The events which shape the amazing. Or not, we see.

Amazing things happen in this world all the time.

The planet is scattered with amazing people. So many had gone before us and left the world to us in its current form. Some have left it a much better place. And others have not.

But. Here is a smattering of those events, randomly selected, of the incredible world in which we live.


Today is the anniversary of Lascaux Painting Day. At least three times, I have written the story of the kids, in 1940, following their dog into the cave in France and finding the paintings on the wall. I won’t do it again today. But those 17,000-year-old cave drawings always give me the quivers. I try to imagine the people of that time. Drawing on the walls. And all the big, big trouble they were in when their Mom found them. She said, “Kids, I’ll never get those marks off the wall.” And of course, she was right.

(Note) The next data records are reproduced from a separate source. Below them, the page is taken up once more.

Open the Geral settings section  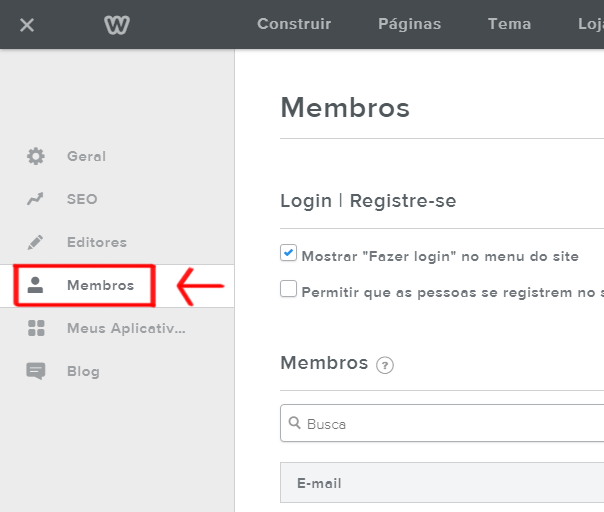tap(86, 156)
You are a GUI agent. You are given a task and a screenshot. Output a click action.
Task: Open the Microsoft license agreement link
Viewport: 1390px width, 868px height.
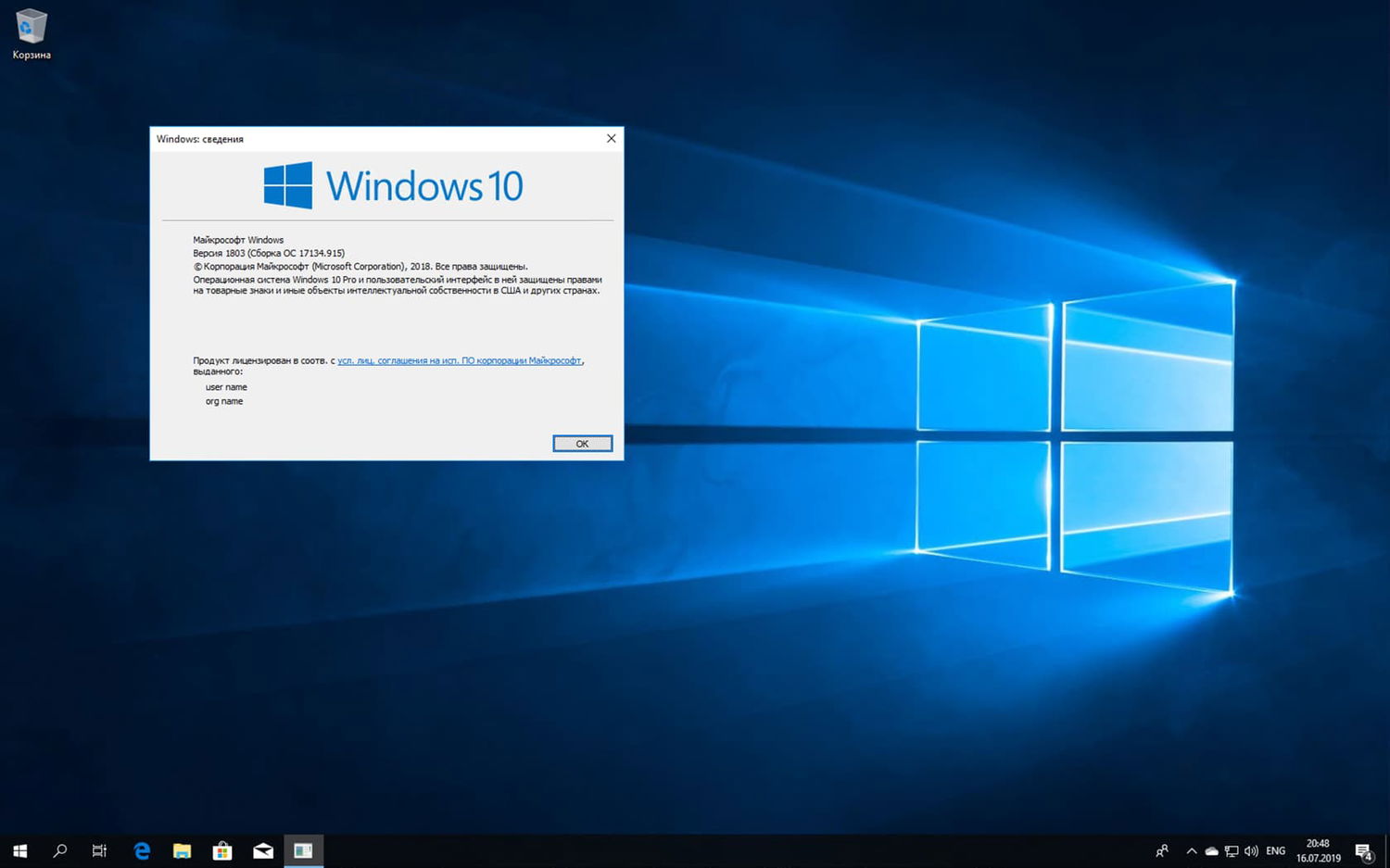(x=461, y=360)

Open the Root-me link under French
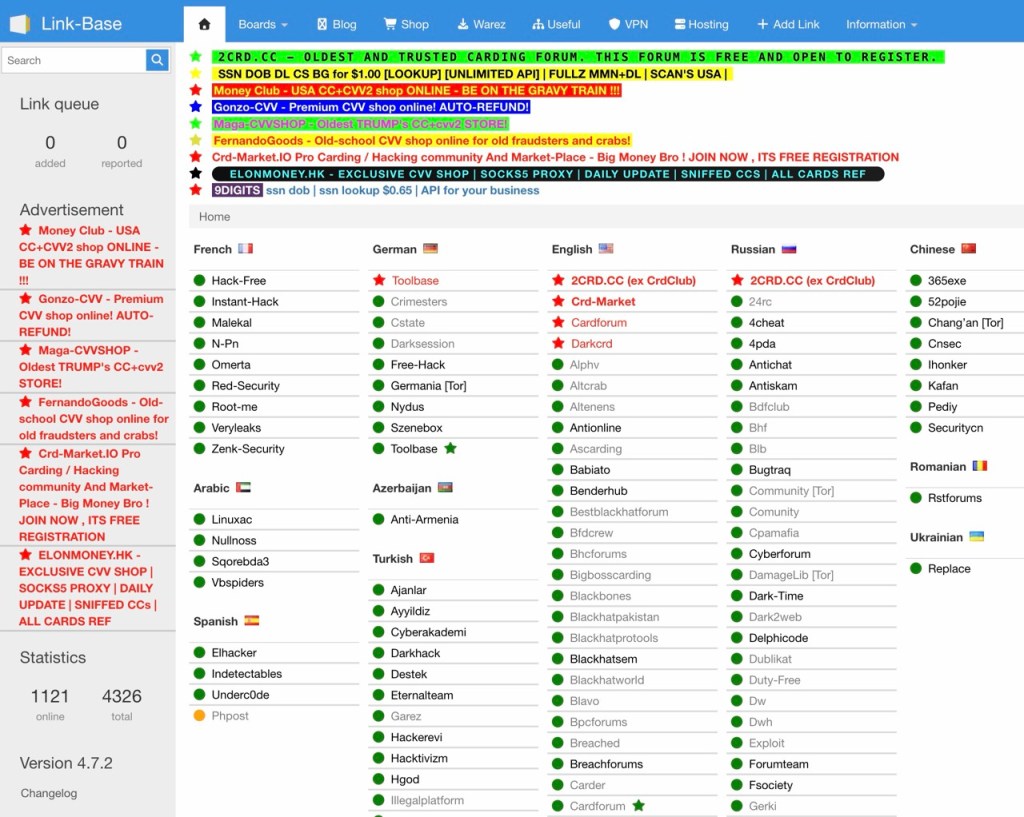tap(234, 407)
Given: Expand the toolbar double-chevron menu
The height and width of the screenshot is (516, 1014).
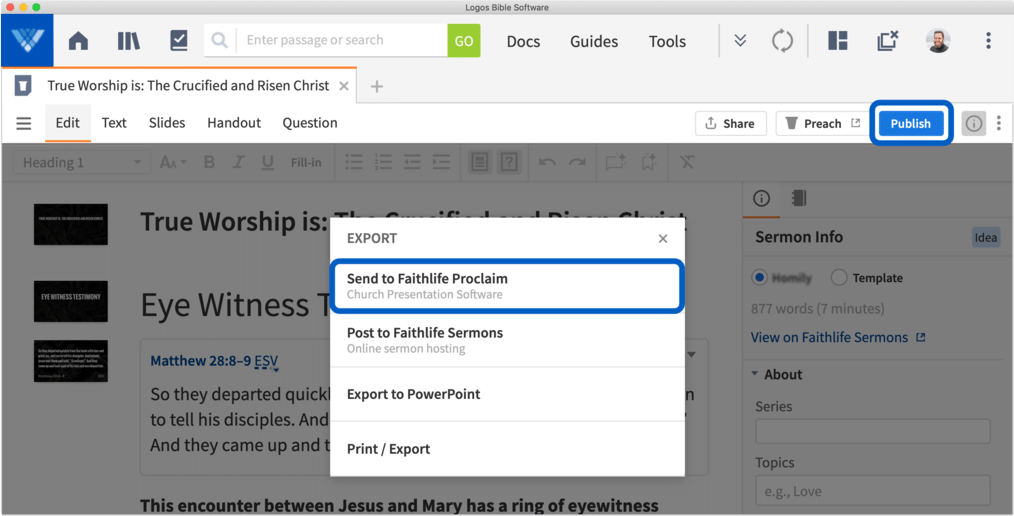Looking at the screenshot, I should [740, 40].
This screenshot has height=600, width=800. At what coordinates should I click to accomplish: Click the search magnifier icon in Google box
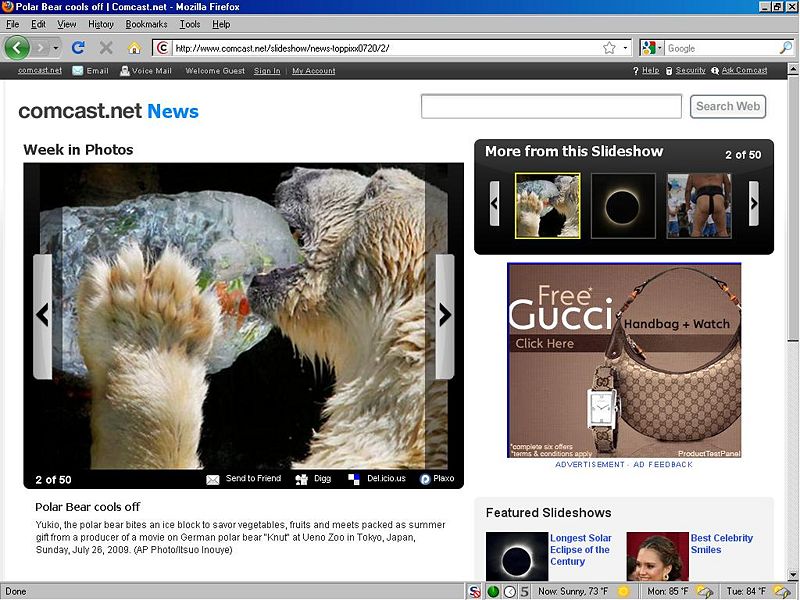784,48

In a different part of the world. In 1900, a sealed cave (Mogao Caves) was discovered in China. Now, that cave contained 1,100 scrolls and 15,000 Buddhist texts. It was sealed early in the 11th century. The earliest dated printed book, a copy of the Diamond Sutra printed in 868, was found there too.

You may be wondering what the Diamond Sutra is. Well, it is long for one thing, and has been translated by many. But, most agree about its core meaning. “The Diamond Sutra posits that something is what it is only because of what it is not. The text challenges the common belief that inside each and every one of us is an immovable core, or soul—in favor of a more fluid and relational view of existence.” (Stanford University)

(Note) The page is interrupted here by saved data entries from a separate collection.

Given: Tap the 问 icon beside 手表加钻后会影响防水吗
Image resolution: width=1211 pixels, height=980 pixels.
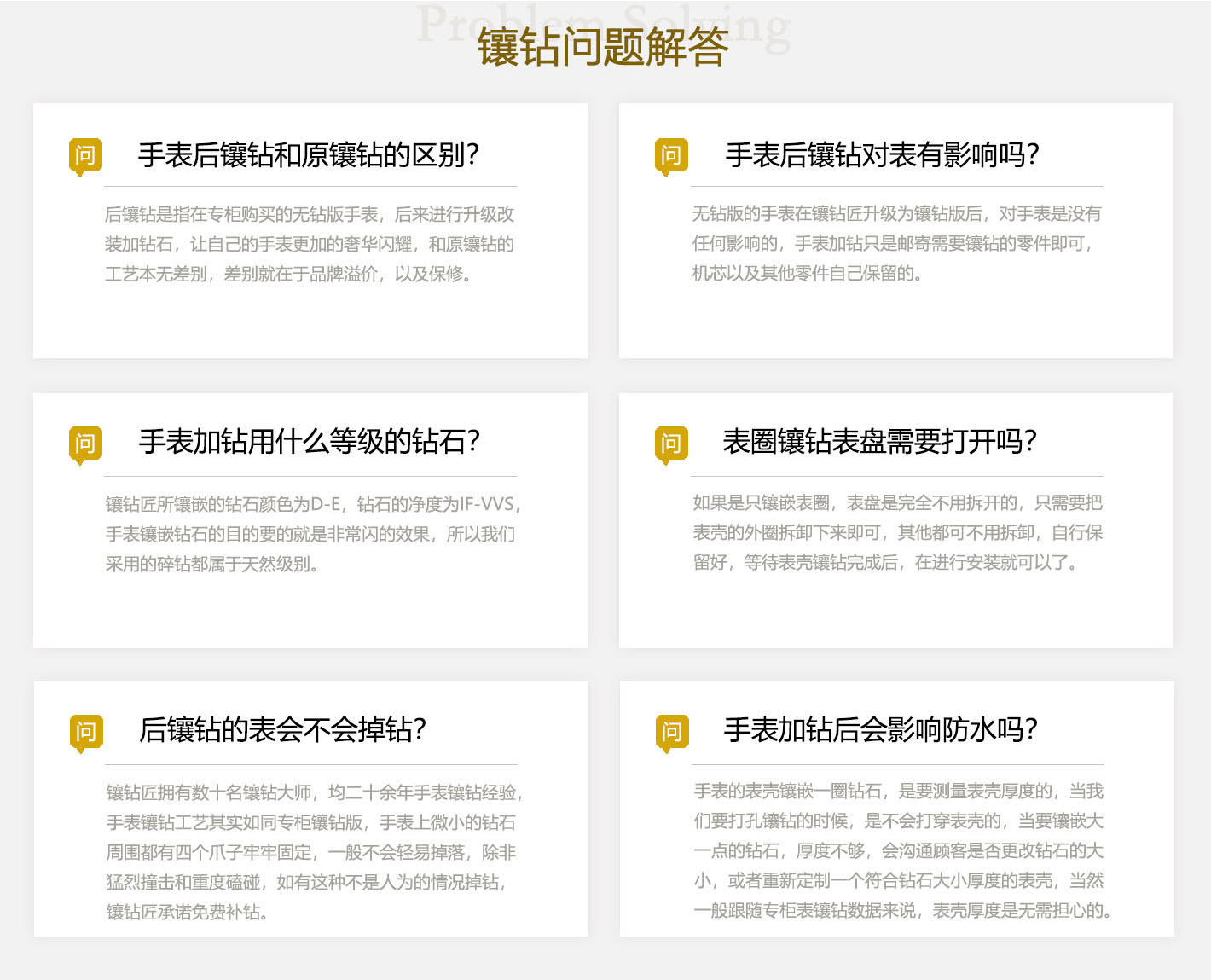Looking at the screenshot, I should coord(671,733).
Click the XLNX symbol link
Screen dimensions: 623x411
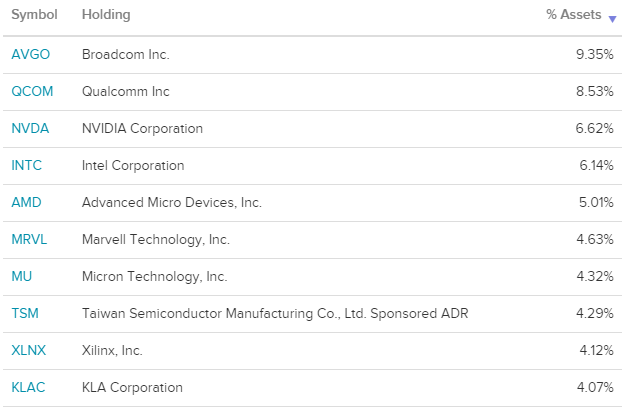coord(29,350)
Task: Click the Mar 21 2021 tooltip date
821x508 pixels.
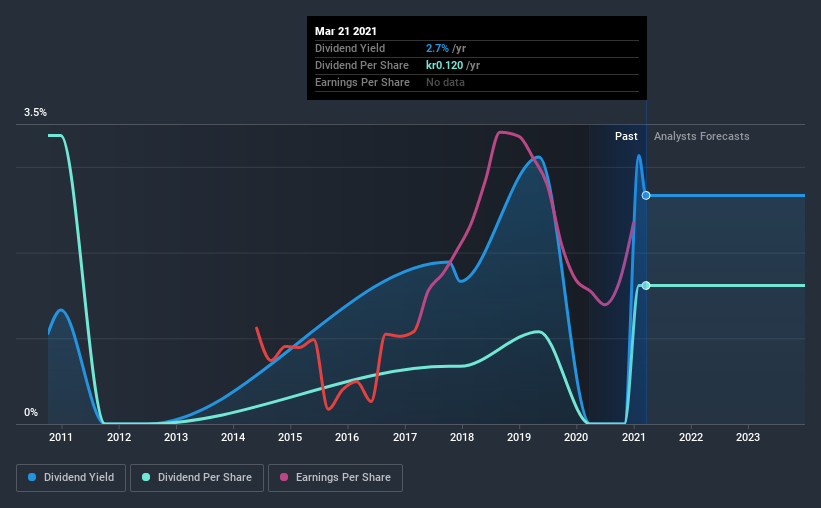Action: 346,31
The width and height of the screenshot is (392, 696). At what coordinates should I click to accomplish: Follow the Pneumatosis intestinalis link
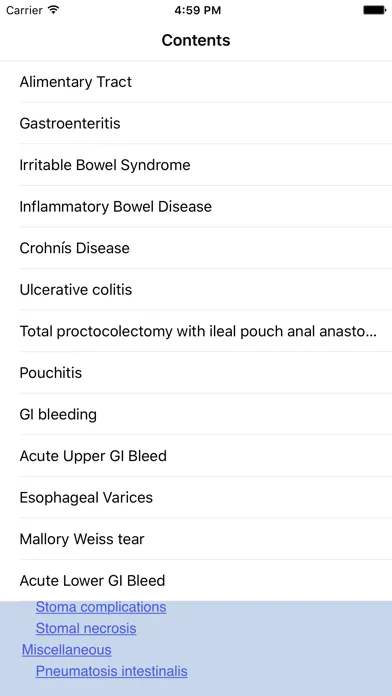pos(111,671)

I guess we shall see. Along those same lines, but in a much different way, is the next item.

During WWII, an American POW in Osaka narrowly avoided execution by speaking these words at the time of his fate: “He can kill me, but he will not kill my spirit, and my spirit will lodge inside him and haunt him for the rest of his life.” The Japanese officer decided to back off and decided to let the prisoner live.

Now, if you ask me, that prisoner didn’t know if that was true or not. But he must have been terribly convincing. At any rate, he lived to tell the story. Or. So it goes.

Our immortal selves. Which follows with the next interesting fact, a little nearer our time.

The DNA sequence of Stephen Hawking is stored on a hard disk, called the “Immortality Drive.” This is kept onboard the International Space Station. He is among a select group of humans to have their DNA immortalized. I am not sure who picked the group of people, but among them, are talk show host Stephen Colbert, Playboy model Jo Garcia, game designer Richard Garriott, fantasy authors Tracy Hickman and Laura Hickman, pro wrestler Matt Morgan, and athlete Lance Armstrong. Quite a collection of DNA, it would seem.

Before you are too soaked into the higher philosophical implications of this or too captivated by the possibility of the immortal soul, let me offer you another fact to remind you about humans and their shortcomings.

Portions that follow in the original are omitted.